Janet Reid had three siblings, all younger brothers, James, William and Cosmo, who, therefore, were uncles to James Gordon Bennett, Margaret and Ann Bennett, and ‘our’ Cosmo. James Gordon, after a number of years working in in a shop in Keith, went to Aberdeen “in company of Uncle Cosmo and commenced business there” but “the Partnership only lasted a few years”. (Chronicles of Keith, p.328) This suggests’ never the less’ that Uncle Cosmo Reid was quite close to his sister’s family. There is also evidence that they went to the same Catholic church in Keith later in life (see below).

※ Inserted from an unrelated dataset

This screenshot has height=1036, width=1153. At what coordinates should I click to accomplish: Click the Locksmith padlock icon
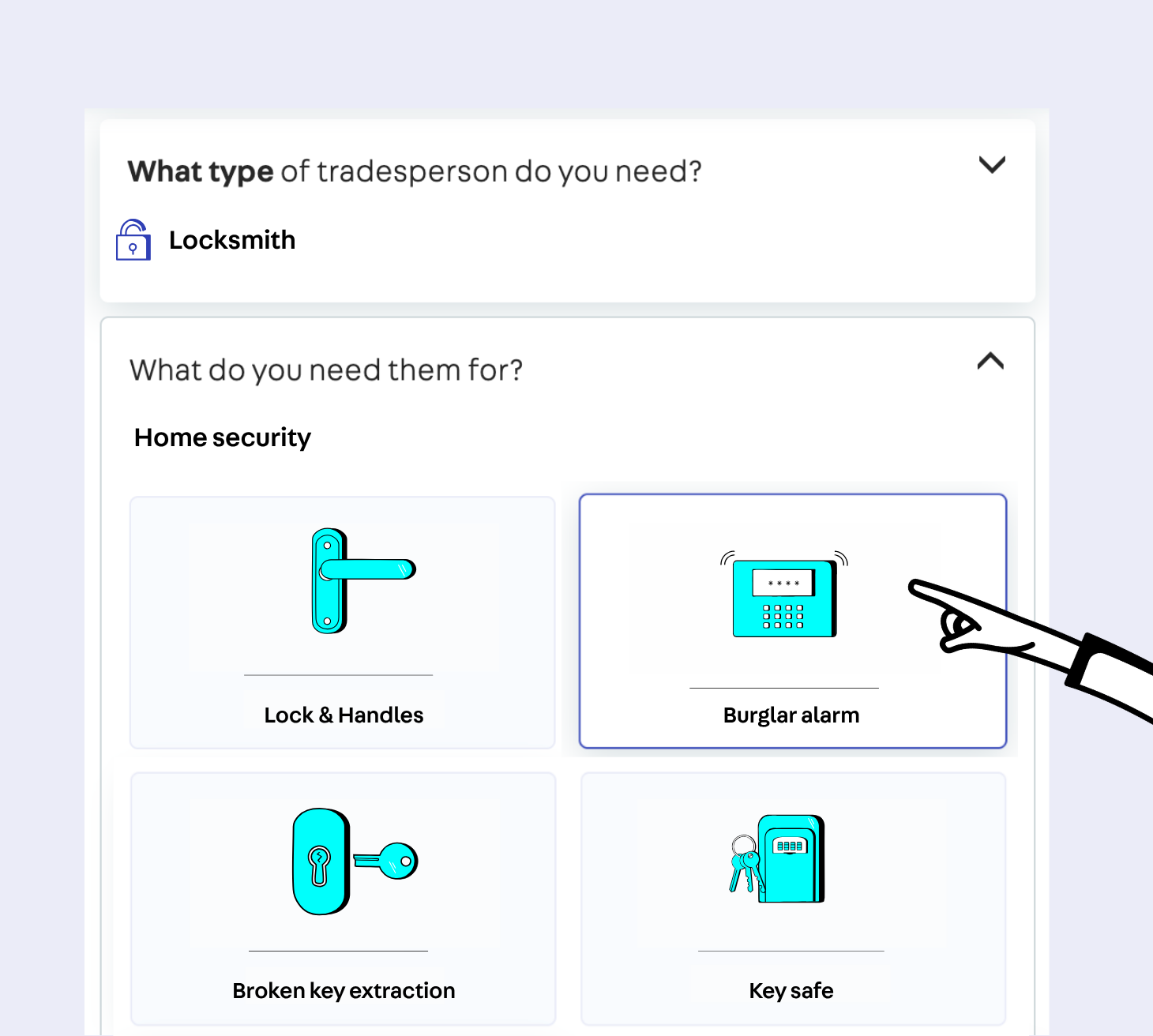[133, 240]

‘Our’ Cosmo’s maternal granny was Margaret MacHatty, who had two siblings, an uncle and aunt therefore to ‘our’ Cosmo: great uncle James McHatty and great aunt Elizabeth MacHatty. Cosmo’s wider family were part of a Catholic community south of Buckie and they were to remain Catholic: among the lists of communicants for St Thomas’s Catholic congregation in Keith from Easter 1849 to Easter 1852, inclusive were Janet Reid [or Bennet] and her daughters, Margaret and Ann, plus Cosmo Reid of Newmill (presumably ‘our’ Cosmo’s uncle Cosmo, born 15 August 1782. (St Thomas’s church was completed in 1831, as a successor to a very modest cottage and chapel which had been erected in 1785 at Kempcairn).

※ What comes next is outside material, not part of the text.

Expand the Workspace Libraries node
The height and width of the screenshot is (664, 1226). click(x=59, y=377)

Turning to Cosmo’s brother and sisters, they were James Gordon Bennett (born c.1792), Margaret Bennett (b. c.1793-96), and Ann Bennett (b.1798) – see the genealogical trees. Cosmo’s father was a small crofter, therefore not well off. Maybe just before Cosmo was born or soon after, the family had moved from Mains o’ Buckie to Newmill, on the southern edge of the Enzie, about ten miles south of Buckie.
The Auld Brig at Keith
Newmill village had been founded with new crofts in 1755 on the founder, Willam Duff, Lord Braco, later becoming the 1st Earl of Keith, also built Fife-Keith across the river in the early nineteenth century. A crossing place there, the Auld Brig (still usable today on foot) had existed since 1609. It was built – a plaque on it says – by Thomas Murray and his wife Janet Lindsay in memory of their son who had died crossing the ford there.
Cosmo, like his elder brother, received his primary education in Newmill, from a Mr. Donald Cameron, described in ‘The Chronicles of Keith’ (pp.137-8), as an “excellent teacher and a superior Arithmatician” [sic], and probably for quite a short time at Keith public school from Rev. John Murdoch, gaining some proficiency in Latin and Greek, before joining the seminary in Aberdeenshire. Following Cosmo Bennett’s life story allows us to understand the religious and social context in the north-east of Scotland where the Reids, Bennetts and MacHatties lived. He would have been brought up with tales of the Rising, the ’45, Bonny Prince Charlie and the defeat – then still within living memory – by the Hanoverian army on the battlefield of Culloden, about 50 miles from his home. More relevantly to Cosmo’s story, he could not have avoided being made aware of the ensuing persecution of Scottish Catholics.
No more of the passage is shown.